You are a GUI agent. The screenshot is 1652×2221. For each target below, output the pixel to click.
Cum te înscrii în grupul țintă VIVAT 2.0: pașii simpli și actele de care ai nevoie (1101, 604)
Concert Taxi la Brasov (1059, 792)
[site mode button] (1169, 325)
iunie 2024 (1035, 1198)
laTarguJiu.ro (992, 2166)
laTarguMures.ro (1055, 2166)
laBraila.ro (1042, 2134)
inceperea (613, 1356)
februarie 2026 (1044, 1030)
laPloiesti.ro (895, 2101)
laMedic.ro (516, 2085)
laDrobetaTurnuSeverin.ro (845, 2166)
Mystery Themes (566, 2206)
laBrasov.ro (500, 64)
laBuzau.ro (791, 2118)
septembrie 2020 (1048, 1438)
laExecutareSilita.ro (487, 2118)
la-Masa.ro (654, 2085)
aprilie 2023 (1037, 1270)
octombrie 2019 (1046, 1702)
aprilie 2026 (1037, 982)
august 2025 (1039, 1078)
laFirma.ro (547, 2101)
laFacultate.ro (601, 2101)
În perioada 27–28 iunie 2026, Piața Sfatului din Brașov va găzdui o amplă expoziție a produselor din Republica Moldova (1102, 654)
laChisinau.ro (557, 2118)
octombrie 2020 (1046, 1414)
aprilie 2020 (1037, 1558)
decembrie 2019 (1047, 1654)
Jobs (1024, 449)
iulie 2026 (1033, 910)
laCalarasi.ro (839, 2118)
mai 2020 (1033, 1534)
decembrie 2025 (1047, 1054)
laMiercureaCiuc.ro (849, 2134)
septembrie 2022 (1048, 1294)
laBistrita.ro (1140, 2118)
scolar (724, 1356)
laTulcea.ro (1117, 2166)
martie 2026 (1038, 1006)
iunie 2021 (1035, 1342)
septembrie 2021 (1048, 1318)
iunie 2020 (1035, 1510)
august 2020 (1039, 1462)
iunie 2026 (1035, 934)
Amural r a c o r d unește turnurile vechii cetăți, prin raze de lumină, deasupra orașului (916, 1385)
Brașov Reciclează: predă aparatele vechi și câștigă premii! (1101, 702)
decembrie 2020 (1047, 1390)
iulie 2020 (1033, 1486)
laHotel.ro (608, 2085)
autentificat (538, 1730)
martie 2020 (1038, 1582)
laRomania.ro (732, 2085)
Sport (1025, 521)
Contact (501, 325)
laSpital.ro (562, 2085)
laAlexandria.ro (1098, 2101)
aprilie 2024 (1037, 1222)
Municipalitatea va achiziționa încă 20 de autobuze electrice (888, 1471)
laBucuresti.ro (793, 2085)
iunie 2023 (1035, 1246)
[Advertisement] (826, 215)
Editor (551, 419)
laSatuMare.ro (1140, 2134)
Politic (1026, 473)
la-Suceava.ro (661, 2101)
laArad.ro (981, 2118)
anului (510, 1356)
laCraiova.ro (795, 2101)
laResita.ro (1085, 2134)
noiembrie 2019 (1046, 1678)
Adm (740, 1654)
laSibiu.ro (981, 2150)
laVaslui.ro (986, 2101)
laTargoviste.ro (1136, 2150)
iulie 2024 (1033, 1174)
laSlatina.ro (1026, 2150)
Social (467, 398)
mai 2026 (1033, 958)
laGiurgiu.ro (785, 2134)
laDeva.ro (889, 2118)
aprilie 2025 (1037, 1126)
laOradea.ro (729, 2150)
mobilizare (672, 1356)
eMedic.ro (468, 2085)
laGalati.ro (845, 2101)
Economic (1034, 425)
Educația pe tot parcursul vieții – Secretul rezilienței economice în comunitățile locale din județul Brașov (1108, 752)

·····

ACTIVITY
The listing above must be transcribed exactly, line by line.

TASK OUTPUT
You are a GUI agent. The screenshot is 1652×2221. For each target below, output the pixel to click.
Cum te înscrii în grupul țintă VIVAT 2.0: pașii simpli și actele de care ai nevoie (1101, 604)
Concert Taxi la Brasov (1059, 792)
[site mode button] (1169, 325)
iunie 2024 (1035, 1198)
laTarguJiu.ro (992, 2166)
laTarguMures.ro (1055, 2166)
laBraila.ro (1042, 2134)
inceperea (613, 1356)
februarie 2026 (1044, 1030)
laPloiesti.ro (895, 2101)
laMedic.ro (516, 2085)
laDrobetaTurnuSeverin.ro (845, 2166)
Mystery Themes (566, 2206)
laBrasov.ro (500, 64)
laBuzau.ro (791, 2118)
septembrie 2020 (1048, 1438)
laExecutareSilita.ro (487, 2118)
la-Masa.ro (654, 2085)
aprilie 2023 (1037, 1270)
octombrie 2019 (1046, 1702)
aprilie 2026 (1037, 982)
august 2025 (1039, 1078)
laFirma.ro (547, 2101)
laFacultate.ro (601, 2101)
În perioada 27–28 iunie 2026, Piața Sfatului din Brașov va găzdui o amplă expoziție a produselor din Republica Moldova (1102, 654)
laChisinau.ro (557, 2118)
octombrie 2020 (1046, 1414)
aprilie 2020 (1037, 1558)
decembrie 2019 (1047, 1654)
Jobs (1024, 449)
iulie 2026 (1033, 910)
laCalarasi.ro (839, 2118)
mai 2020 (1033, 1534)
decembrie 2025 (1047, 1054)
laMiercureaCiuc.ro (849, 2134)
septembrie 2022 (1048, 1294)
laBistrita.ro (1140, 2118)
scolar (724, 1356)
laTulcea.ro (1117, 2166)
martie 2026 (1038, 1006)
iunie 2021 (1035, 1342)
septembrie 2021 (1048, 1318)
iunie 2020 (1035, 1510)
august 2020 (1039, 1462)
iunie 2026 (1035, 934)
Amural r a c o r d unește turnurile vechii cetăți, prin raze de lumină, deasupra orașului (916, 1385)
Brașov Reciclează: predă aparatele vechi și câștigă premii! (1101, 702)
decembrie 2020 (1047, 1390)
iulie 2020 (1033, 1486)
laHotel.ro (608, 2085)
autentificat (538, 1730)
martie 2020 (1038, 1582)
laRomania.ro (732, 2085)
Sport (1025, 521)
Contact (501, 325)
laSpital.ro (562, 2085)
laAlexandria.ro (1098, 2101)
aprilie 2024 (1037, 1222)
Municipalitatea va achiziționa încă 20 de autobuze electrice (888, 1471)
laBucuresti.ro (793, 2085)
iunie 2023 (1035, 1246)
[Advertisement] (826, 215)
Editor (551, 419)
laSatuMare.ro (1140, 2134)
Politic (1026, 473)
la-Suceava.ro (661, 2101)
laArad.ro (981, 2118)
anului (510, 1356)
laCraiova.ro (795, 2101)
laResita.ro (1085, 2134)
noiembrie 2019 (1046, 1678)
Adm (740, 1654)
laSibiu.ro (981, 2150)
laVaslui.ro (986, 2101)
laTargoviste.ro (1136, 2150)
iulie 2024 (1033, 1174)
laSlatina.ro (1026, 2150)
Social (467, 398)
mai 2026 (1033, 958)
laGiurgiu.ro (785, 2134)
laDeva.ro (889, 2118)
aprilie 2025 (1037, 1126)
laOradea.ro (729, 2150)
mobilizare (672, 1356)
eMedic.ro (468, 2085)
laGalati.ro (845, 2101)
Economic (1034, 425)
Educația pe tot parcursul vieții – Secretul rezilienței economice în comunitățile locale din județul Brașov (1108, 752)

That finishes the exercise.